◆ Exercise data

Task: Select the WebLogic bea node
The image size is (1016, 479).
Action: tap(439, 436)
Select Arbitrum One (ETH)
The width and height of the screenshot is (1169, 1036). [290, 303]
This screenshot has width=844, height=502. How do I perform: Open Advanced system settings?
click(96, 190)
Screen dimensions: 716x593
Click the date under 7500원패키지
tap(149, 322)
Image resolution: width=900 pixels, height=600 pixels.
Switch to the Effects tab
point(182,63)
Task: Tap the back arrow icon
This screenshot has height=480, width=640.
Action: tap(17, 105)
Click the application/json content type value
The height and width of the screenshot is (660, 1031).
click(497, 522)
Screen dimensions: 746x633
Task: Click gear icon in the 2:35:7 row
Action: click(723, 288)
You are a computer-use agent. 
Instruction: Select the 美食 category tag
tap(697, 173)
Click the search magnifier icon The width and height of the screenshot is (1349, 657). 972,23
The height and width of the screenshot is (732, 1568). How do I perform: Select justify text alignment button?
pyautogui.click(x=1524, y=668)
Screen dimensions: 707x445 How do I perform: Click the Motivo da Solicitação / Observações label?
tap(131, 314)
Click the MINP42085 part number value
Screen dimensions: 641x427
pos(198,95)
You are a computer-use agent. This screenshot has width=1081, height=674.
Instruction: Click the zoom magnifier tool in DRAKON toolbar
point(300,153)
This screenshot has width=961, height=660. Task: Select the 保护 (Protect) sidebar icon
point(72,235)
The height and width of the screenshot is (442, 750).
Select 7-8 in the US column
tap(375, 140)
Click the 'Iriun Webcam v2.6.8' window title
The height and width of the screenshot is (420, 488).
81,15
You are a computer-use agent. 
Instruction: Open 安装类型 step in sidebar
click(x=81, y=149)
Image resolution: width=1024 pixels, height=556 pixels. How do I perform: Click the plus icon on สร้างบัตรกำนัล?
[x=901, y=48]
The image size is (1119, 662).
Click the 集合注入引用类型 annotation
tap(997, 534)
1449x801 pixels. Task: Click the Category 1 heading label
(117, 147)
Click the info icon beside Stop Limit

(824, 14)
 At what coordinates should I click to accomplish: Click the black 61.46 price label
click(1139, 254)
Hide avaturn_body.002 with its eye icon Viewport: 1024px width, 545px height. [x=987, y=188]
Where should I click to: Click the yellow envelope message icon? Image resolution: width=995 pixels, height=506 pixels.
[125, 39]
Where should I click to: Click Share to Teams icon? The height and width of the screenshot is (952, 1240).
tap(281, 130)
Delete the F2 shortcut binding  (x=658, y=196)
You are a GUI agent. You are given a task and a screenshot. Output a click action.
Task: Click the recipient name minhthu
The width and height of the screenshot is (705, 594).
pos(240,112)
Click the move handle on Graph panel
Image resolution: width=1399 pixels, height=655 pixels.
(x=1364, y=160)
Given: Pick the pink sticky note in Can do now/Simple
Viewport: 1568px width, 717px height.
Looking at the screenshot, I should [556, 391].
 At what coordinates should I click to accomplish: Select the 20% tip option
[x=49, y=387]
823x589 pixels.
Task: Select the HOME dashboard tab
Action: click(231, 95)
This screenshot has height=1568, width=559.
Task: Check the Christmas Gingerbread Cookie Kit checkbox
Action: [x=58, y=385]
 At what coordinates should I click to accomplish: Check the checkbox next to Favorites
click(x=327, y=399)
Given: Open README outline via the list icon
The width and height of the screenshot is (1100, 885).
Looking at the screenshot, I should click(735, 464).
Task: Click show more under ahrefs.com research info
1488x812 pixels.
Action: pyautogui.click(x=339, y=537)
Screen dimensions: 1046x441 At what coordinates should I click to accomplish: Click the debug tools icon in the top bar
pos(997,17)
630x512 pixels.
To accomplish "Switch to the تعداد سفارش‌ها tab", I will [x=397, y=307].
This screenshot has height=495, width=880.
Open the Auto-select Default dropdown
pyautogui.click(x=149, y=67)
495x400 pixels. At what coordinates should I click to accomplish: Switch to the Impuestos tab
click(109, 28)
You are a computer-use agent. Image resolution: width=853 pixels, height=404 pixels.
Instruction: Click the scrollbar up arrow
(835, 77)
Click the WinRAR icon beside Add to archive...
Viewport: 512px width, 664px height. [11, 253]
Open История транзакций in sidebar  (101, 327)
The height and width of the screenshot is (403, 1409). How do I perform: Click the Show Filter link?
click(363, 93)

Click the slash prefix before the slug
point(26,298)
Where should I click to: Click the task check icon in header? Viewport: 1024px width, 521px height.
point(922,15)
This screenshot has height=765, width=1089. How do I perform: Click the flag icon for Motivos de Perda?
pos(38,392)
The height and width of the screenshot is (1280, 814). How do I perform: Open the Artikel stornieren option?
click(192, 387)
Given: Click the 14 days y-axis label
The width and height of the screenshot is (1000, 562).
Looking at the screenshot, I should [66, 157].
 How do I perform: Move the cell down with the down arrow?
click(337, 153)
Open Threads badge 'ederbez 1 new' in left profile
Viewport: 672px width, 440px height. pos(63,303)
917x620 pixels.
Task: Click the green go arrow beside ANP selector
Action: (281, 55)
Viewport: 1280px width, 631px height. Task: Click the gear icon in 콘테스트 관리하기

◆ What you should do
Among the lines of the data, which ones contain the word "computer"? Show them.

◆ Exercise output
You are a computer-use agent. 
You are a computer-use agent. This screenshot has width=1081, height=674.
You are a computer-use agent. 
You are a computer-use agent. Image resolution: width=853 pixels, height=404 pixels.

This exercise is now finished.